**THE INPUT**
## START

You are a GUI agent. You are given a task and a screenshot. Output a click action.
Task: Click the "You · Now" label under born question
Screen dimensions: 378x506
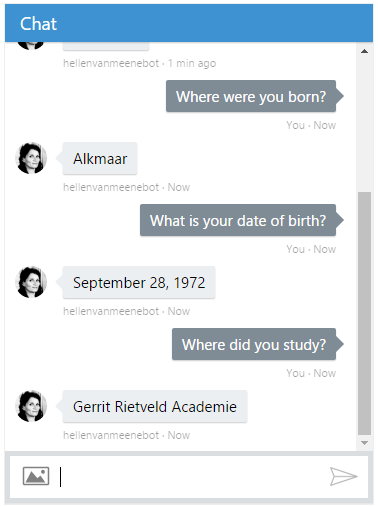click(x=311, y=125)
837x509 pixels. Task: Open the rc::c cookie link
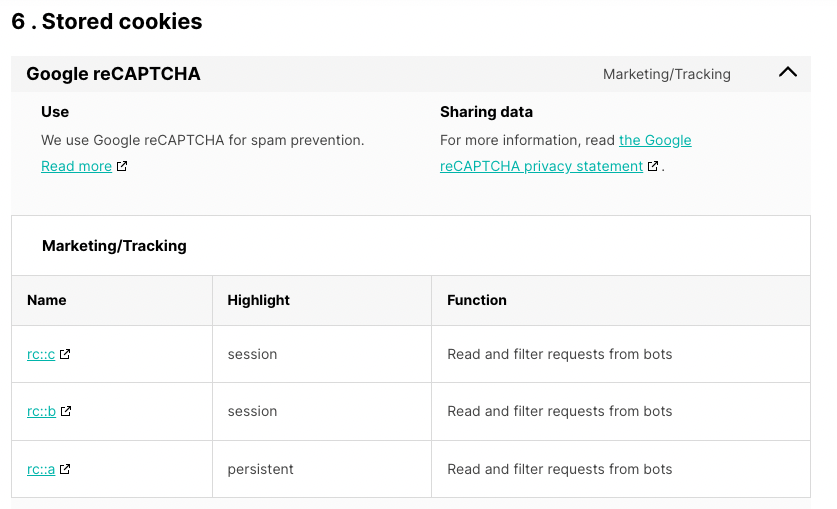41,354
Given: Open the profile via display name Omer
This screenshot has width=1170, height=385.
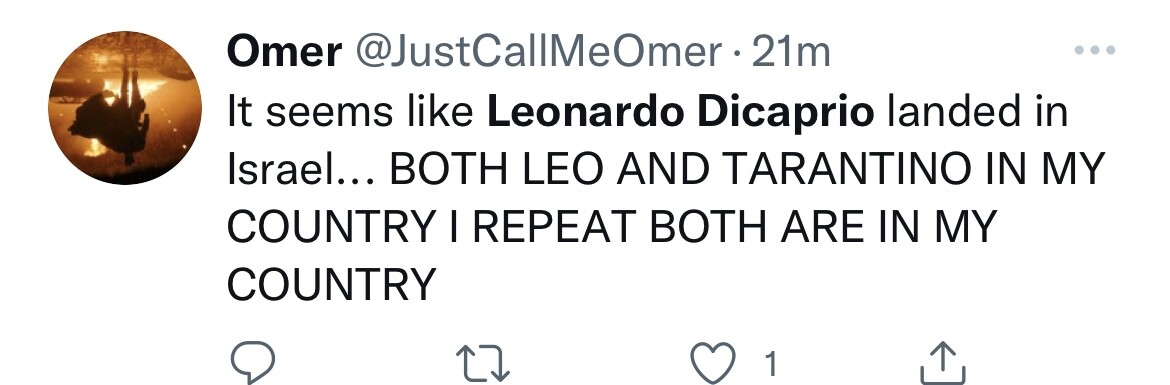Looking at the screenshot, I should coord(284,52).
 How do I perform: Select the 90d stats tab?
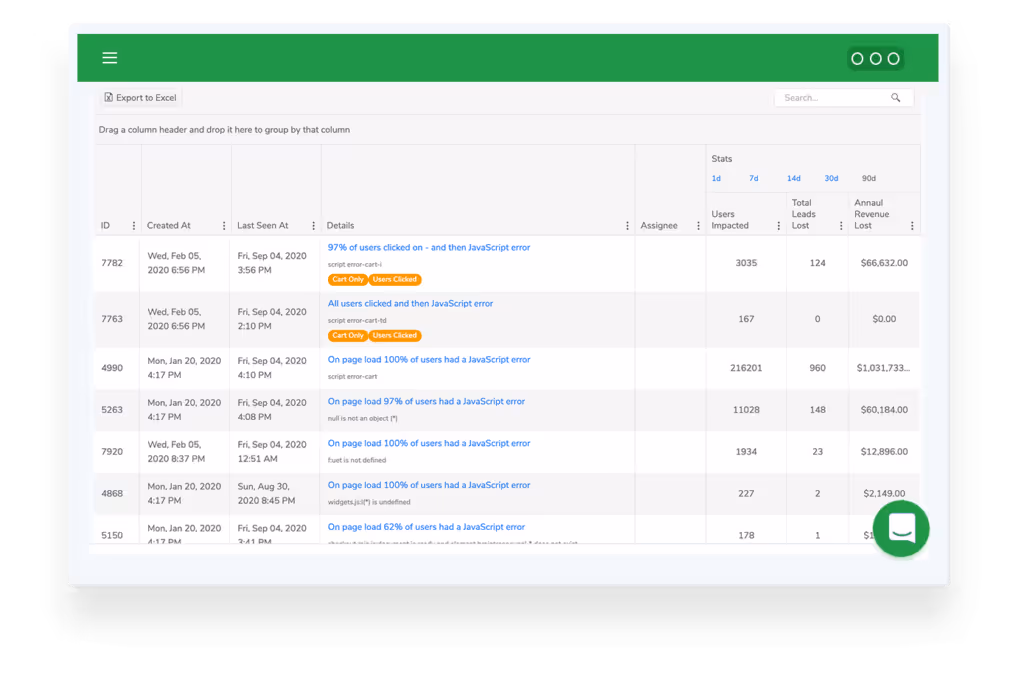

## END

**PROBLEM REQUIREMENTS**
Copy the lines above word for word, without the pictures.

**PROBLEM SOLUTION**
You are a GUI agent. You are given a task and a screenshot. Output a click action.
Task: Click the "You · Now" label under born question
Screen dimensions: 378x506
click(x=311, y=125)
837x509 pixels. Task: Open the rc::c cookie link
41,354
Given: Open the profile via display name Omer
This screenshot has width=1170, height=385.
Looking at the screenshot, I should coord(284,52).
 How do I perform: Select the 90d stats tab?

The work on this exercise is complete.